Naukowcy uznali, że zejście Jamesa Camerona na dno Rowu Mariańskiego w batyskafie "Deepsea Challenger" przyniosło nikłe efekty badawcze - poinformował magazyn Technology Review.
James Cameron dokonał zejścia na dno Głębi Challengera - najgłębszego miejsca w obszarze Rowu Mariańskiego i zarazem największej głębi na Ziemi - w poniedziałek nad ranem naszego czasu. W 12-tonowym batyskafie Deepsea Challenger zszedł na głębokość 10 898 m w czasie 70 minut.
Nikłe efekty badawcze
Według biologów morskich, dr Ala Dove'a i dr Craiga McClain'a, ekspedycja Camerona, mimo zapewnień o jej wartości naukowej, nastawiona była na wyczyn i przyniosła bardzo mizerne efekty badawcze.
W opinii naukowców, wynikało to z samego sposobu jej przeprowadzenia. Batyskaf "Deepsea Challenger" schodził bowiem na dno z wielką szybkością. Nie zdołano więc przeprowadzić choćby fragmentarycznych obserwacji pokonywanych poszczególnych poziomów głębokości; pomiarów temperatury, ciśnienia, określenia fauny, flory czy występujących lokalnych prądów. W Głębi Challengera batyskaf przebywał krótko, stąd James Cameron stwierdził iż dno było kompletnie pustoszałe - podkreslają naukowcy.
Zepsuta pompa - próbek brak
Co więcej, w trakcie zanurzania zepsuła się pompa zdalnie sterowanego ramienia do pobierania próbek, co uniemożliwiło ich pozyskanie. Ponadto naukowcy zauważają, że płynący samotnie reżyser nie mógł poczynić żadnych istotnych obserwacji naukowych, ponieważ musiał skupić się na sterowaniu.
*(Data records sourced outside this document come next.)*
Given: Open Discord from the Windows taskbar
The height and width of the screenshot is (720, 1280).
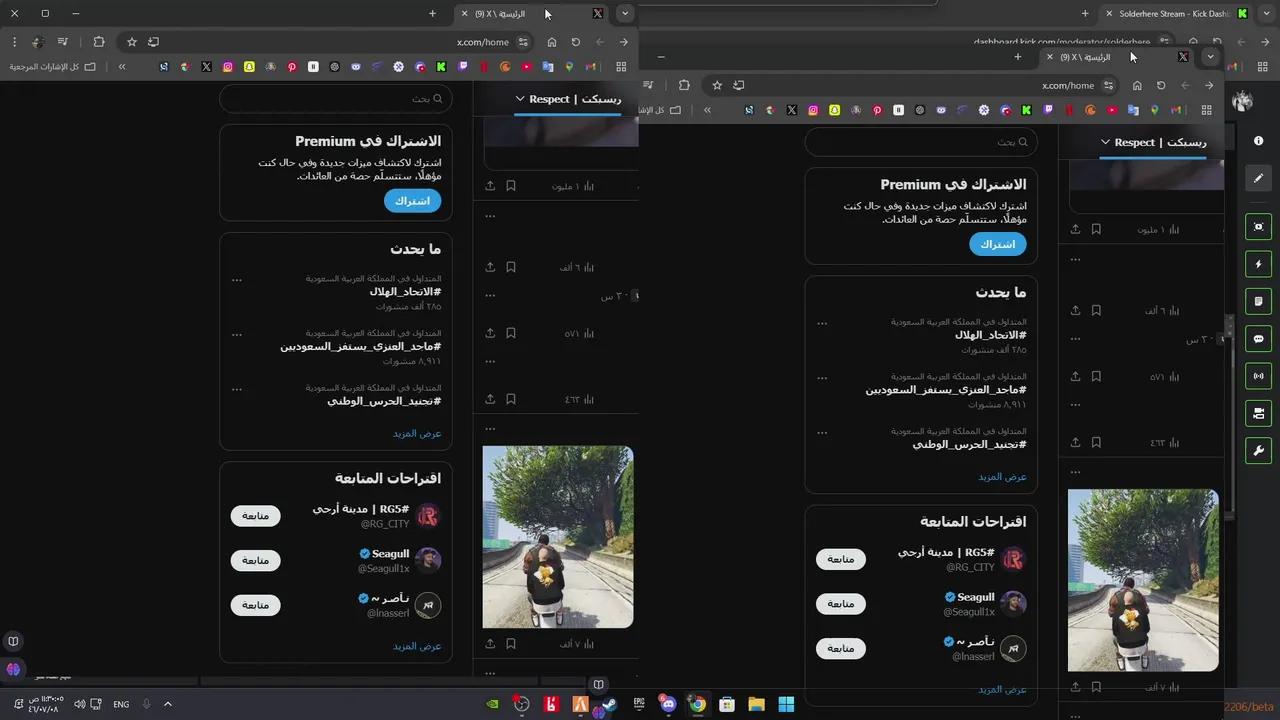Looking at the screenshot, I should point(668,704).
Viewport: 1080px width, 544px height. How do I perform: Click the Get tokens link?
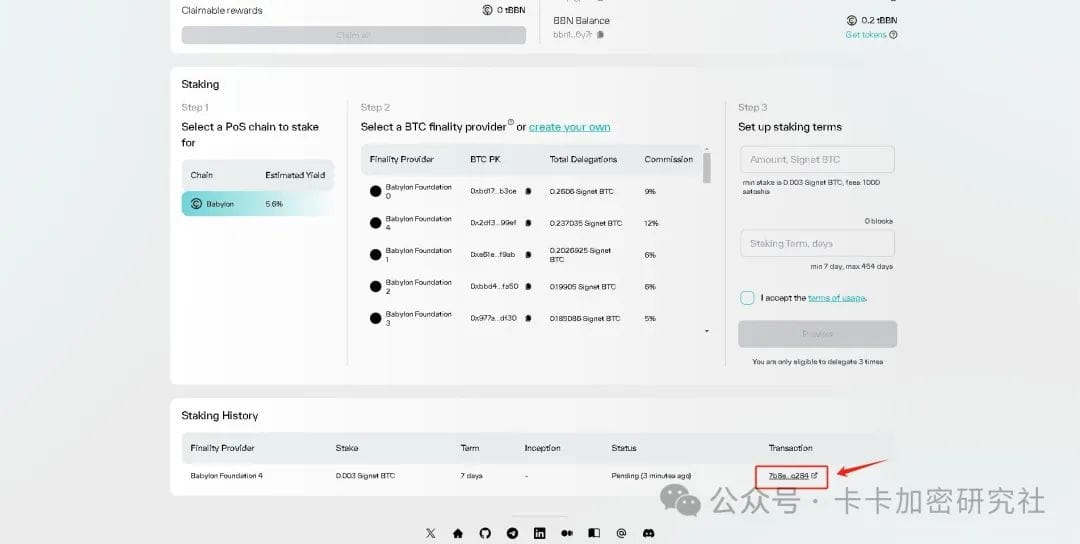(870, 35)
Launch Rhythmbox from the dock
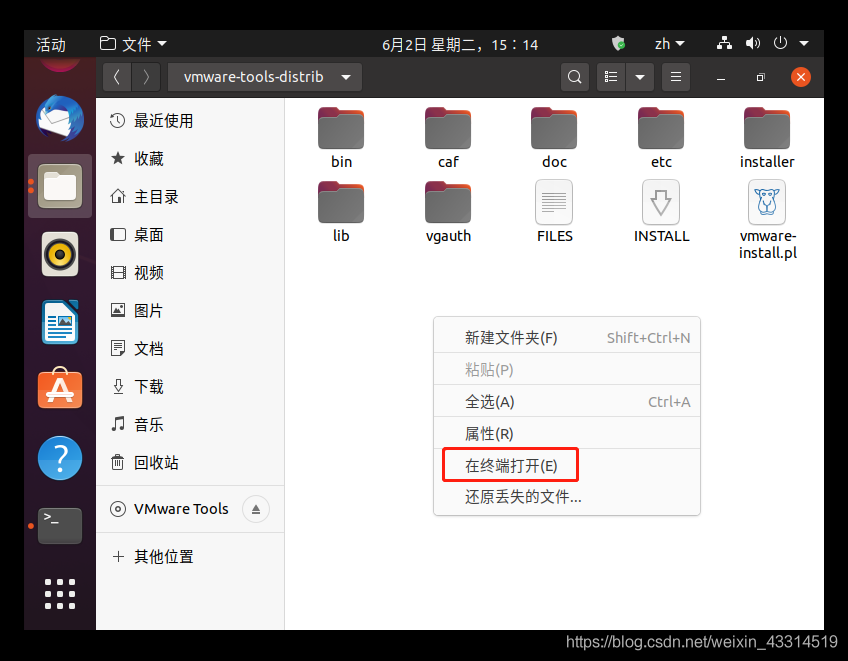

Według Dove'a i McClain'a, naukowe efekty eksploracji obszarów takich, jak Rów Mariański, można osiągnąć taniej i szybciej przy użyciu bezzałogowych autonomicznych pojazdów podwodnych ROV (Remote Operated Vehicle). ROV-y są mniejsze niż batyskafy, nie wymagają skomplikowanej i ciężkiej instalacji podtrzymywania życia dla pilota i mogą dłużej pracować w niekorzystnym dla człowieka środowisku, jakim są głębiny morskie.
W przestrzeni ładunkowej ROV-a można umieścić też więcej skomplikowanych czujników, niż na pokładzie nawet najbardziej zaawansowanego batyskafu. Jak jednak zauważają uczeni, fundusze na tego typu badania trudniej pozyskać, niż na spektakularne załogowe zejścia na dno morza.